How We Build Content Calendars

    Stefan Kalpachev

    Stefan Kalpachev

    Founder & CEO, Content RevOps

    April 30, 2026
    3 min read

    The content calendar is not just a schedule.

    It is the backend of the content product.

    It shows how strategy turns into execution, and how individual assets connect into a system.

    Why the calendar reflects the strategy

    If the strategy is clear, the calendar should make that clarity visible.

    You should be able to open it and quickly understand:

    • what is being produced

    • why it is being produced

    • who it is for

    • where it sits in the funnel

    • what campaign or pillar it supports

    • what happens after it goes live

    If the calendar only shows titles and due dates, it is not doing enough.

    That is a tracker, not a working system.

    What the calendar needs to do

    We use the calendar to do more than organise publishing.

    A strong calendar should:

    1. Organise production
    Show what is being built, who owns it, and when it is due.

    2. Protect strategy
    Keep every asset tied to the right pillar, campaign, audience, and purpose.
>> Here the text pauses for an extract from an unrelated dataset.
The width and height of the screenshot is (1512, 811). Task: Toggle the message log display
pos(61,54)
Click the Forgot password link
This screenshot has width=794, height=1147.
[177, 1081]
    3. Make prioritisation visible
    Show what matters most and what is secondary.

    4. Make activation visible
    Show how each asset will be promoted and reused.

    5. Make review possible
    Let you see what is moving, what is blocked, and what is already live.

    The core fields we use

    To make this work, we include a consistent set of fields.

    These are not just for organisation — they ensure each asset is grounded in strategy.

    Channel

    Where the asset will live.

    Examples:

    • blog

    • social

    • email

    • webinar

    • resource

    • landing page

    Keyword / idea

    The starting point.

    This might be:

    • a search topic

    • a customer question

    • a community insight

    • an internal idea

    Title

    A clear working title.

    It should be practical and descriptive, not over-polished.

    Priority

    Usually:

    • P1 → high-value, may support multiple assets or a full cluster

    • P2 → worth doing, but typically a single piece

    Relevancy

    How closely the topic connects to the business and current strategy.

    Difficulty

    How hard it will be to compete or execute.

    This can come from tools or simple judgment.

    Volume

    How much demand exists.

    This might come from:

    • search data

    • repeated questions

    • community discussion

    Profitability

    Whether the topic connects to real business value.

    For example:

    • does it attract the right audience?

    • can it link naturally to the offer?

    Type

    What kind of content it is.

    Usually:

    • educational

    • practical

    • thought leadership

    • sales enablement

    Funnel stage

    Where the asset sits in the journey.

    For example:

    • top of funnel

    • middle of funnel

    • bottom of funnel

    Pillar

    Which strategic pillar it supports.

    Campaign

    Which campaign or sprint it belongs to.

    Persona

    Only used when multiple audiences genuinely matter.

    Otherwise, we keep things simple.

    Assignee

    Who is responsible for delivery.

    Due dates

    We track multiple dates:

    • draft due

    • publish due

    • activation due

    Each stage matters, so we do not collapse them into one.

    Status

    Clear operational stages, such as:

    • backlog

    • planned

    • brief ready

    • in progress

    • in review

    • ready to publish

    • published

    Purpose / angle

    One of the most important fields.

    It explains:

    • why the asset exists

    • what problem it solves

    • what angle it takes

    • what makes it useful

    Brief

    A link or reference to the detailed brief.

    Activation plan

    How the asset will be:

    • promoted

    • reused

    • extended after publication

    How to think about the calendar

    The calendar is not just for managing output.

    It is how we:

    • maintain alignment with strategy

    • ensure every piece has a purpose

    • connect production to distribution and activation

    When structured properly, it becomes a working view of the entire content system — not just a list of tasks.